Items from a dataset:
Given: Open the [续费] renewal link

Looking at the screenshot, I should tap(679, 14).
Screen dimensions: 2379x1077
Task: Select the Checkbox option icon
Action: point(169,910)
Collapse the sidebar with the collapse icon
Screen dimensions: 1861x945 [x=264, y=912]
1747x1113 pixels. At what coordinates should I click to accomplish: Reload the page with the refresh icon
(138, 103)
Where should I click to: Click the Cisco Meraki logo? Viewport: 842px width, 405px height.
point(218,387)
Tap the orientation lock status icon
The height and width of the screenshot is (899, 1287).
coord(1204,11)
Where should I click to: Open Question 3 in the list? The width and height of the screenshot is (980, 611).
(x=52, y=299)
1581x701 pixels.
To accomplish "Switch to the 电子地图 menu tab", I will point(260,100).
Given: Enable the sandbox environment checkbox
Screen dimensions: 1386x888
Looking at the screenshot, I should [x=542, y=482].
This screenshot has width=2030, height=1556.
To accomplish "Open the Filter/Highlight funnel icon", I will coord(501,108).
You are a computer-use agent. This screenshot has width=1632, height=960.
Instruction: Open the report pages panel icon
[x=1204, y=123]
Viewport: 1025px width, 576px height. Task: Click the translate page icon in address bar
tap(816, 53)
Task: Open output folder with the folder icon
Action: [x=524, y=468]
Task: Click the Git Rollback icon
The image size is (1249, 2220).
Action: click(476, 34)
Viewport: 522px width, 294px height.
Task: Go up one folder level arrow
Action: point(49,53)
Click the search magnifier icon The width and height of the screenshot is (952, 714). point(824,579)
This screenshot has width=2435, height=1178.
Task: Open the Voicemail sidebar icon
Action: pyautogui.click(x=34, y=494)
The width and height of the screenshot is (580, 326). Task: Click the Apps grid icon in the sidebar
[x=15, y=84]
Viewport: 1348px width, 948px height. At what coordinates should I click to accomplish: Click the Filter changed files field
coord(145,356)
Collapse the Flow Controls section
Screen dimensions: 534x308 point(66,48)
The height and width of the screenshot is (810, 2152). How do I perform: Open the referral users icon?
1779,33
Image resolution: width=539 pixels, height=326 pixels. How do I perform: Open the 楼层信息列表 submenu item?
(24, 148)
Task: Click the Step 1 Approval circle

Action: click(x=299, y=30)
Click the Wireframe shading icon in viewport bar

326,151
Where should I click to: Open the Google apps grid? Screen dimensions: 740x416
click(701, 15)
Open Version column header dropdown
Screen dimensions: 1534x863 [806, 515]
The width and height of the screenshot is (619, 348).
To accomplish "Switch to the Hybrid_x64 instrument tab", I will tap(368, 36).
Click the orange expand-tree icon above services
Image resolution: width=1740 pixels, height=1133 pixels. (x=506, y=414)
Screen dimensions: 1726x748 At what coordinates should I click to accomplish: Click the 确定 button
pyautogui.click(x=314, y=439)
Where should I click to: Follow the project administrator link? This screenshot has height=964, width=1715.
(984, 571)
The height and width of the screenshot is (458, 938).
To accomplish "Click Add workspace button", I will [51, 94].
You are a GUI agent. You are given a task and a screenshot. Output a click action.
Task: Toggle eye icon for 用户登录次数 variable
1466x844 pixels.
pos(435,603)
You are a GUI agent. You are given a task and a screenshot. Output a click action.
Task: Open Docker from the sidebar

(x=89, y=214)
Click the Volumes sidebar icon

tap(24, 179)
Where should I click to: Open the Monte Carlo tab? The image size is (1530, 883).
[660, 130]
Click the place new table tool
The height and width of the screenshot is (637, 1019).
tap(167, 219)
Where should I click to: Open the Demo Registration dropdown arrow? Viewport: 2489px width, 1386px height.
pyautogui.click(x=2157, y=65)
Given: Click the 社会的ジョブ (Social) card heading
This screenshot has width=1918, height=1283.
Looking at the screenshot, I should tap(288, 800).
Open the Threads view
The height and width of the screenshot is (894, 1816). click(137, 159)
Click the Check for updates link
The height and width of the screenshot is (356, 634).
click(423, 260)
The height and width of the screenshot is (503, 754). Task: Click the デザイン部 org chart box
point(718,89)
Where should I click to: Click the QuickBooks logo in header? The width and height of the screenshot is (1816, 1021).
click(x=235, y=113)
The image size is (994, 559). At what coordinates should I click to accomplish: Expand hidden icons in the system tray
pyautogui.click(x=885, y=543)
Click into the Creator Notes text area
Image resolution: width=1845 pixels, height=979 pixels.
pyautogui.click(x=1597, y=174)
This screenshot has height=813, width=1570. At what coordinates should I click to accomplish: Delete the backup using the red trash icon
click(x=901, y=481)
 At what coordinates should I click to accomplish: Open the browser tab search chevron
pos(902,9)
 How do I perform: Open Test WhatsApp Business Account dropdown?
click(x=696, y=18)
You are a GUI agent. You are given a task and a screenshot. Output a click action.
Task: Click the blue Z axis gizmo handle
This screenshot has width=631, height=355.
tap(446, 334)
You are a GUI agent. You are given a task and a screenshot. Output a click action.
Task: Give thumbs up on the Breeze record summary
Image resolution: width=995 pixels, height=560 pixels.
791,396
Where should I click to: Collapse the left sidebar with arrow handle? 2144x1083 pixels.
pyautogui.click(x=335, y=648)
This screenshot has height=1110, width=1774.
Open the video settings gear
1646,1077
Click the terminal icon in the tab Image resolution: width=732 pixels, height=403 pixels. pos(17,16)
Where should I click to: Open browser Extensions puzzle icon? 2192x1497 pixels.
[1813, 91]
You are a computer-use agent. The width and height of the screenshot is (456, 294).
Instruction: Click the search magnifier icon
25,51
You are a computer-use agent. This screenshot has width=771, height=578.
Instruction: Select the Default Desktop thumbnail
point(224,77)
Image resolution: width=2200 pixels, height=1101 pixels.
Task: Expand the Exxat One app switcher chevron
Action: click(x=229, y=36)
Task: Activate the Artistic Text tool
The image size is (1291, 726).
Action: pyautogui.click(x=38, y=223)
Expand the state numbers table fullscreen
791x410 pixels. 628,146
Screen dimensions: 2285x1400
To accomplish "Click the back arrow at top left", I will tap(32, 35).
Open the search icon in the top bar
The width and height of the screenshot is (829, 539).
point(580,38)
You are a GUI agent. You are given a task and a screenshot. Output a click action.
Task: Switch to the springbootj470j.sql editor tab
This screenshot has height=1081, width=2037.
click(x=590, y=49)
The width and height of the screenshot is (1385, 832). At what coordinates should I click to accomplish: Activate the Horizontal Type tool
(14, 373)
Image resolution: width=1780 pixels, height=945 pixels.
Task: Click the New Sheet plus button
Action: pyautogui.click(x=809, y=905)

(ACTION ITEM): Please set down each line of the records exactly as given.

(ANSWER SECTION):
Given: Open the [续费] renewal link

Looking at the screenshot, I should tap(679, 14).
Screen dimensions: 2379x1077
Task: Select the Checkbox option icon
Action: point(169,910)
Collapse the sidebar with the collapse icon
Screen dimensions: 1861x945 [x=264, y=912]
1747x1113 pixels. At what coordinates should I click to accomplish: Reload the page with the refresh icon
(138, 103)
Where should I click to: Click the Cisco Meraki logo? Viewport: 842px width, 405px height.
point(218,387)
Tap the orientation lock status icon
The height and width of the screenshot is (899, 1287).
coord(1204,11)
Where should I click to: Open Question 3 in the list? The width and height of the screenshot is (980, 611).
(x=52, y=299)
1581x701 pixels.
To accomplish "Switch to the 电子地图 menu tab", I will point(260,100).
Given: Enable the sandbox environment checkbox
Screen dimensions: 1386x888
Looking at the screenshot, I should [x=542, y=482].
This screenshot has width=2030, height=1556.
To accomplish "Open the Filter/Highlight funnel icon", I will coord(501,108).
You are a computer-use agent. This screenshot has width=1632, height=960.
Instruction: Open the report pages panel icon
[x=1204, y=123]
Viewport: 1025px width, 576px height. Task: Click the translate page icon in address bar
tap(816, 53)
Task: Open output folder with the folder icon
Action: [x=524, y=468]
Task: Click the Git Rollback icon
The image size is (1249, 2220).
Action: click(476, 34)
Viewport: 522px width, 294px height.
Task: Go up one folder level arrow
Action: point(49,53)
Click the search magnifier icon The width and height of the screenshot is (952, 714). point(824,579)
This screenshot has width=2435, height=1178.
Task: Open the Voicemail sidebar icon
Action: pyautogui.click(x=34, y=494)
The width and height of the screenshot is (580, 326). Task: Click the Apps grid icon in the sidebar
[x=15, y=84]
Viewport: 1348px width, 948px height. At what coordinates should I click to accomplish: Click the Filter changed files field
coord(145,356)
Collapse the Flow Controls section
Screen dimensions: 534x308 point(66,48)
The height and width of the screenshot is (810, 2152). How do I perform: Open the referral users icon?
1779,33
Image resolution: width=539 pixels, height=326 pixels. How do I perform: Open the 楼层信息列表 submenu item?
(24, 148)
Task: Click the Step 1 Approval circle

Action: click(x=299, y=30)
Click the Wireframe shading icon in viewport bar

326,151
Where should I click to: Open the Google apps grid? Screen dimensions: 740x416
click(701, 15)
Open Version column header dropdown
Screen dimensions: 1534x863 [806, 515]
The width and height of the screenshot is (619, 348).
To accomplish "Switch to the Hybrid_x64 instrument tab", I will tap(368, 36).
Click the orange expand-tree icon above services
Image resolution: width=1740 pixels, height=1133 pixels. (x=506, y=414)
Screen dimensions: 1726x748 At what coordinates should I click to accomplish: Click the 确定 button
pyautogui.click(x=314, y=439)
Where should I click to: Follow the project administrator link? This screenshot has height=964, width=1715.
(984, 571)
The height and width of the screenshot is (458, 938).
To accomplish "Click Add workspace button", I will [51, 94].
You are a GUI agent. You are given a task and a screenshot. Output a click action.
Task: Toggle eye icon for 用户登录次数 variable
1466x844 pixels.
pos(435,603)
You are a GUI agent. You are given a task and a screenshot. Output a click action.
Task: Open Docker from the sidebar

(x=89, y=214)
Click the Volumes sidebar icon

tap(24, 179)
Where should I click to: Open the Monte Carlo tab? The image size is (1530, 883).
[660, 130]
Click the place new table tool
The height and width of the screenshot is (637, 1019).
tap(167, 219)
Where should I click to: Open the Demo Registration dropdown arrow? Viewport: 2489px width, 1386px height.
pyautogui.click(x=2157, y=65)
Given: Click the 社会的ジョブ (Social) card heading
This screenshot has width=1918, height=1283.
Looking at the screenshot, I should tap(288, 800).
Open the Threads view
The height and width of the screenshot is (894, 1816). click(137, 159)
Click the Check for updates link
The height and width of the screenshot is (356, 634).
click(423, 260)
The height and width of the screenshot is (503, 754). Task: Click the デザイン部 org chart box
point(718,89)
Where should I click to: Click the QuickBooks logo in header? The width and height of the screenshot is (1816, 1021).
click(x=235, y=113)
The image size is (994, 559). At what coordinates should I click to accomplish: Expand hidden icons in the system tray
pyautogui.click(x=885, y=543)
Click into the Creator Notes text area
Image resolution: width=1845 pixels, height=979 pixels.
pyautogui.click(x=1597, y=174)
This screenshot has height=813, width=1570. At what coordinates should I click to accomplish: Delete the backup using the red trash icon
click(x=901, y=481)
 At what coordinates should I click to accomplish: Open the browser tab search chevron
pos(902,9)
 How do I perform: Open Test WhatsApp Business Account dropdown?
click(x=696, y=18)
You are a GUI agent. You are given a task and a screenshot. Output a click action.
Task: Click the blue Z axis gizmo handle
This screenshot has width=631, height=355.
tap(446, 334)
You are a GUI agent. You are given a task and a screenshot. Output a click action.
Task: Give thumbs up on the Breeze record summary
Image resolution: width=995 pixels, height=560 pixels.
791,396
Where should I click to: Collapse the left sidebar with arrow handle? 2144x1083 pixels.
pyautogui.click(x=335, y=648)
This screenshot has height=1110, width=1774.
Open the video settings gear
1646,1077
Click the terminal icon in the tab Image resolution: width=732 pixels, height=403 pixels. pos(17,16)
Where should I click to: Open browser Extensions puzzle icon? 2192x1497 pixels.
[1813, 91]
You are a computer-use agent. The width and height of the screenshot is (456, 294).
Instruction: Click the search magnifier icon
25,51
You are a computer-use agent. This screenshot has width=771, height=578.
Instruction: Select the Default Desktop thumbnail
point(224,77)
Image resolution: width=2200 pixels, height=1101 pixels.
Task: Expand the Exxat One app switcher chevron
Action: click(x=229, y=36)
Task: Activate the Artistic Text tool
The image size is (1291, 726).
Action: pyautogui.click(x=38, y=223)
Expand the state numbers table fullscreen
791x410 pixels. 628,146
Screen dimensions: 2285x1400
To accomplish "Click the back arrow at top left", I will tap(32, 35).
Open the search icon in the top bar
The width and height of the screenshot is (829, 539).
point(580,38)
You are a GUI agent. You are given a task and a screenshot. Output a click action.
Task: Switch to the springbootj470j.sql editor tab
This screenshot has height=1081, width=2037.
click(x=590, y=49)
The width and height of the screenshot is (1385, 832). At what coordinates should I click to accomplish: Activate the Horizontal Type tool
(14, 373)
Image resolution: width=1780 pixels, height=945 pixels.
Task: Click the New Sheet plus button
Action: pyautogui.click(x=809, y=905)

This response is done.